Set the pictures aside and set down only the lines from the line holding "You are a computer-use" through the end of the entries below, ends included.

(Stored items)
= = = = = = =

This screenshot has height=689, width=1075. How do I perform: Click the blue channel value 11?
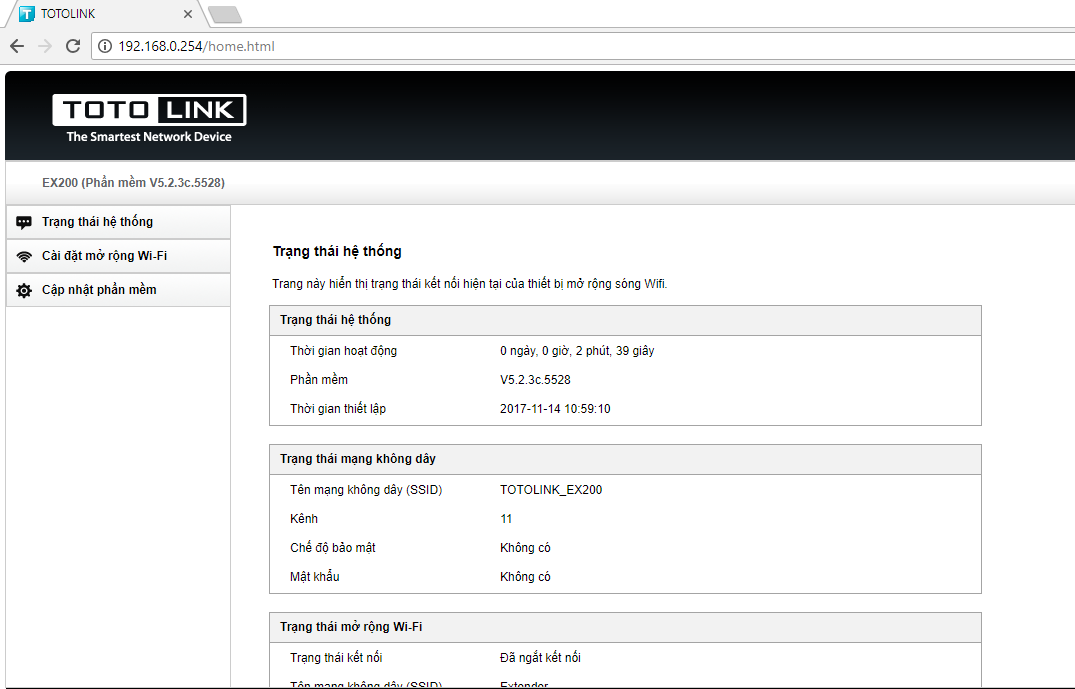pos(506,519)
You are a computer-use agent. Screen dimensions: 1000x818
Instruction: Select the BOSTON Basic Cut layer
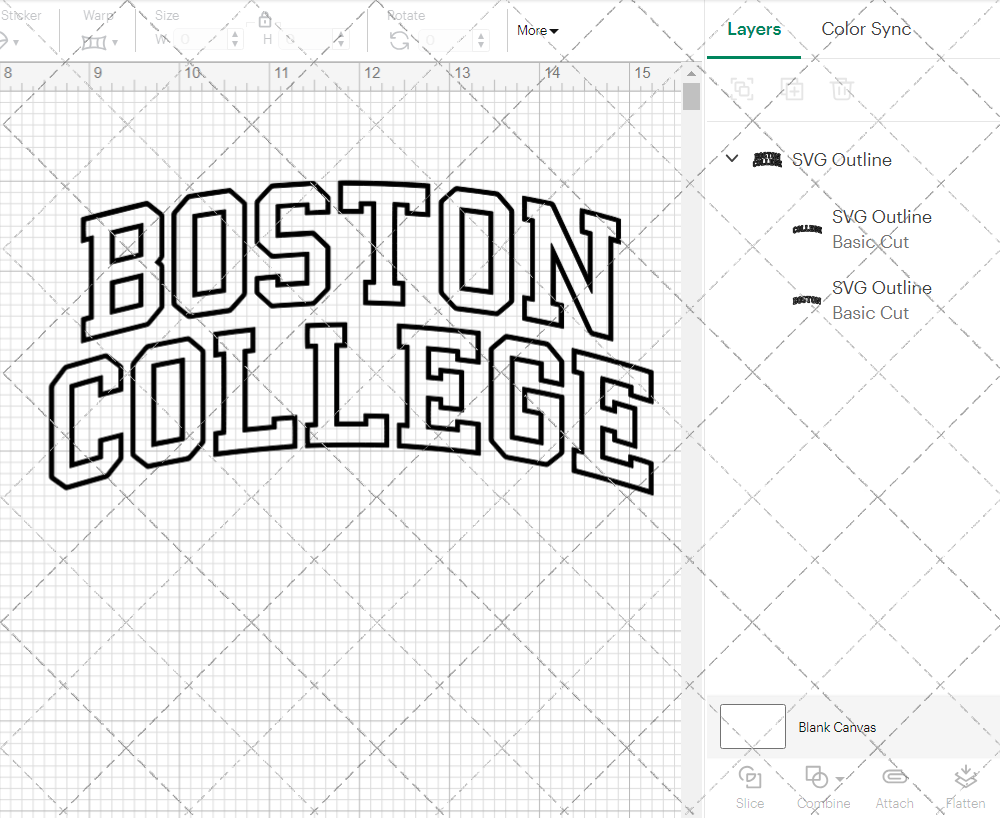coord(881,300)
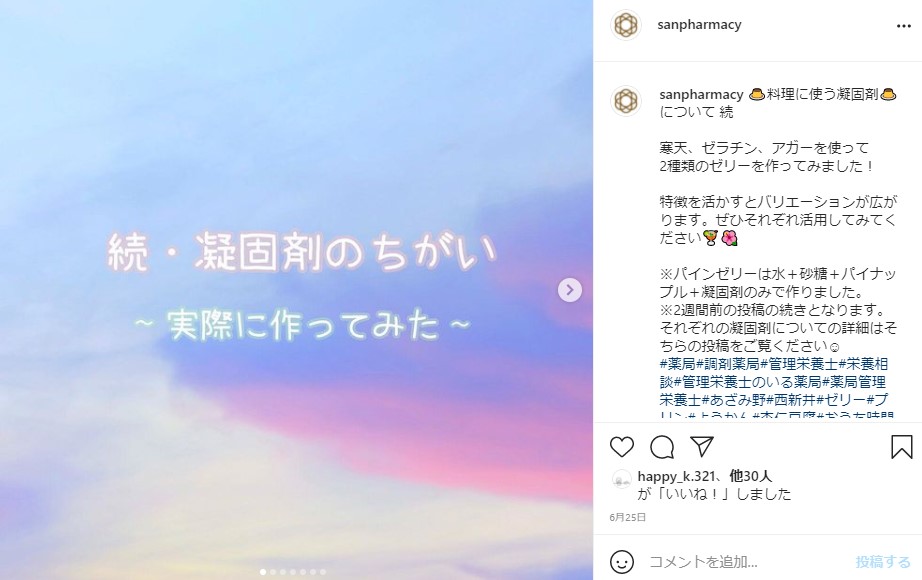Image resolution: width=922 pixels, height=580 pixels.
Task: View the 他30人 likers list
Action: coord(751,476)
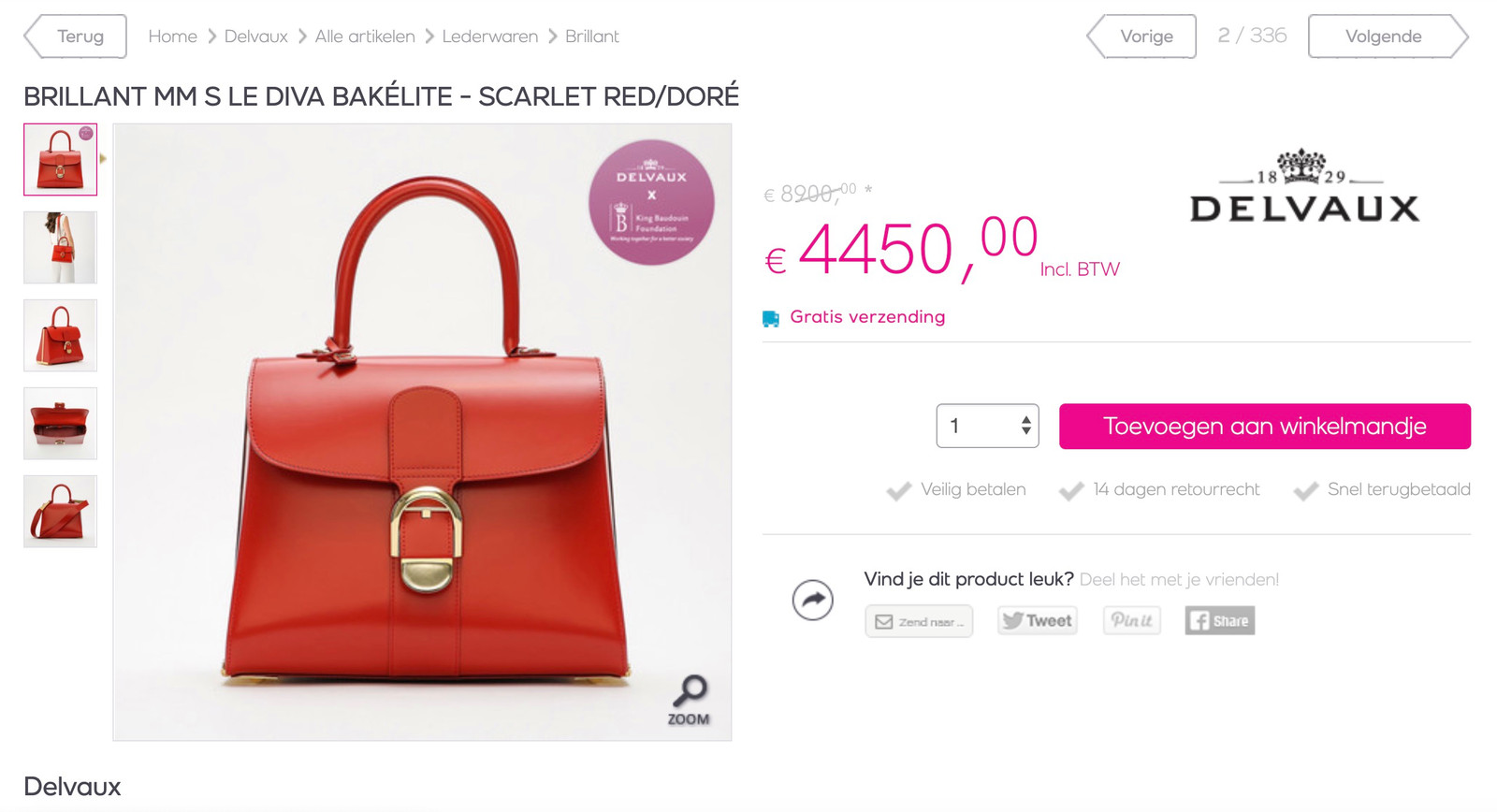Click the Delvaux x King Baudouin Foundation badge
1497x812 pixels.
(651, 202)
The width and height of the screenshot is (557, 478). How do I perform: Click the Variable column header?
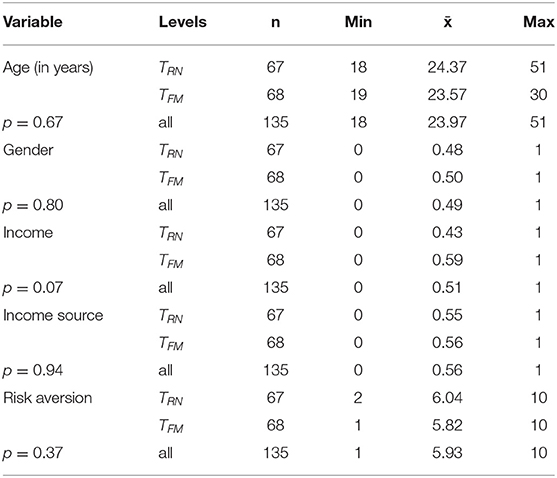[33, 22]
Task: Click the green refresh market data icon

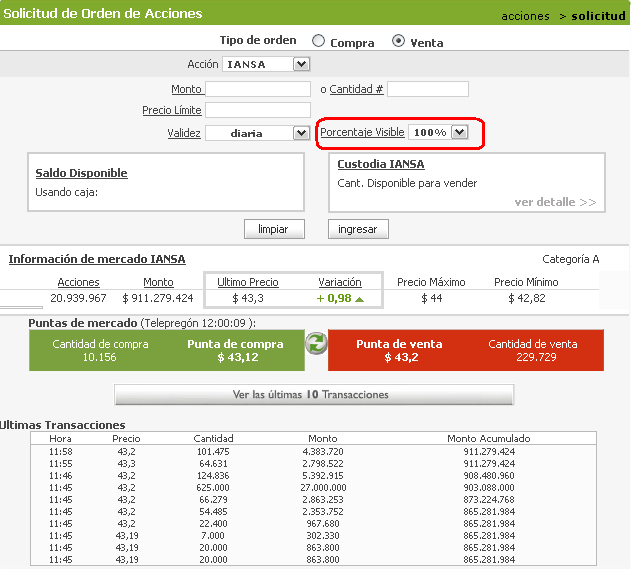Action: pyautogui.click(x=316, y=343)
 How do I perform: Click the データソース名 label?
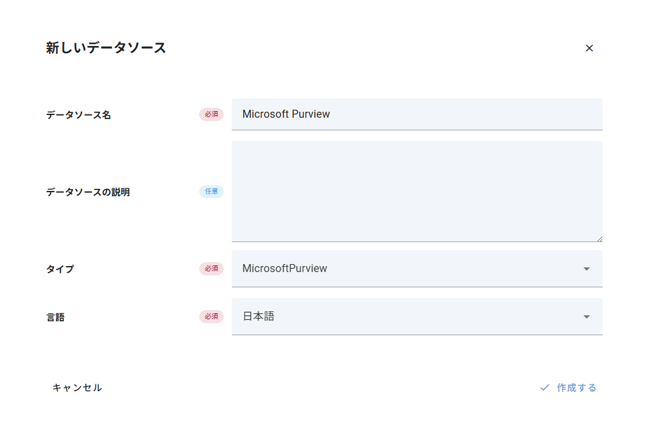79,115
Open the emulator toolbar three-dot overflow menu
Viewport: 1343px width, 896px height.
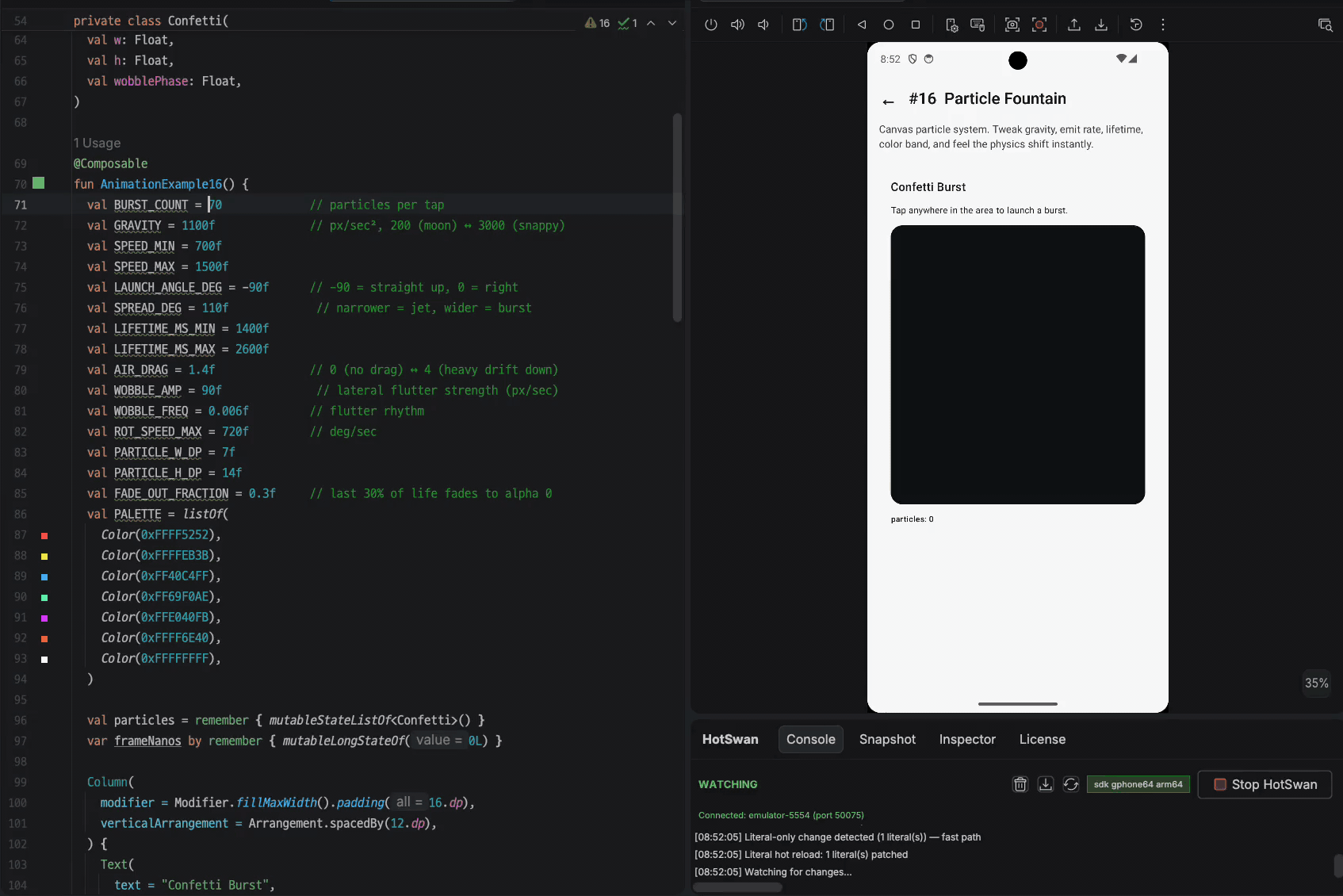[x=1163, y=25]
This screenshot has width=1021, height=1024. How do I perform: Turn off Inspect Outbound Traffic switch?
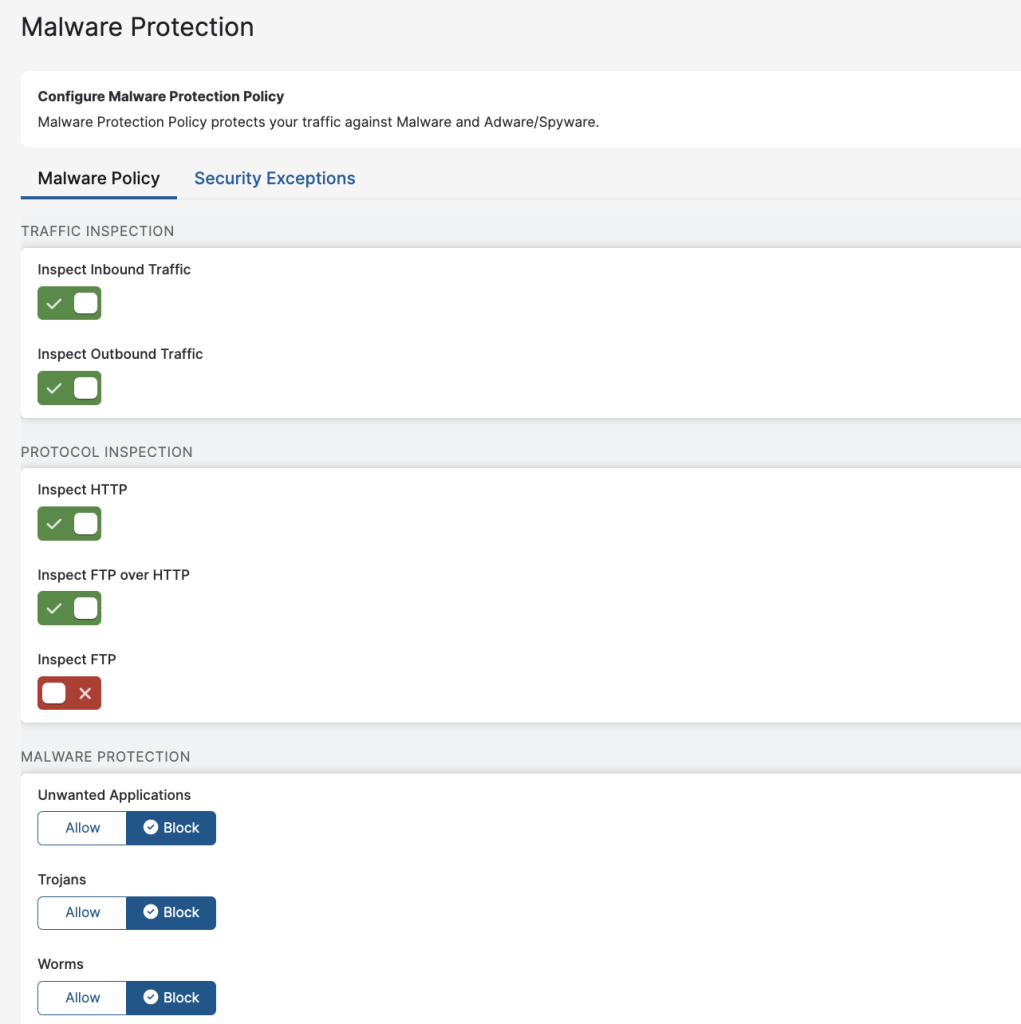pos(69,388)
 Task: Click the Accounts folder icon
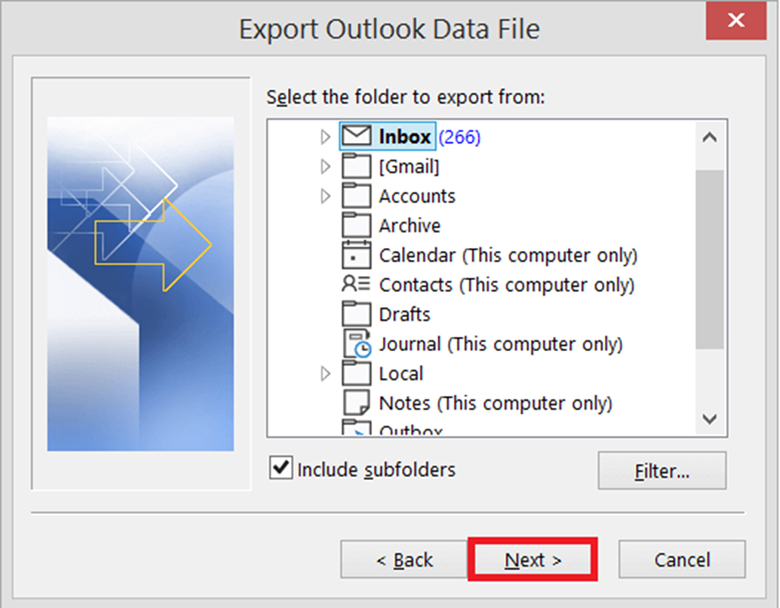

= = = = = = =

### RESULT OF THE TASK
You are a computer-use agent. Screen dimensions: 1000x818
Instruction: Select the BOSTON Basic Cut layer
coord(881,300)
Image resolution: width=922 pixels, height=580 pixels.
Task: View the 他30人 likers list
Action: coord(751,476)
Click the Delvaux x King Baudouin Foundation badge
1497x812 pixels.
(651, 202)
The width and height of the screenshot is (557, 478). How do I perform: Click the Variable column header?
[33, 22]
Task: Click the green refresh market data icon

Action: pyautogui.click(x=316, y=343)
 How do I perform: Click the データソース名 label?
79,115
Open the emulator toolbar three-dot overflow menu
Viewport: 1343px width, 896px height.
[x=1163, y=25]
This screenshot has width=1021, height=1024. How do I perform: Turn off Inspect Outbound Traffic switch?
pos(69,388)
 Task: Click the Accounts folder icon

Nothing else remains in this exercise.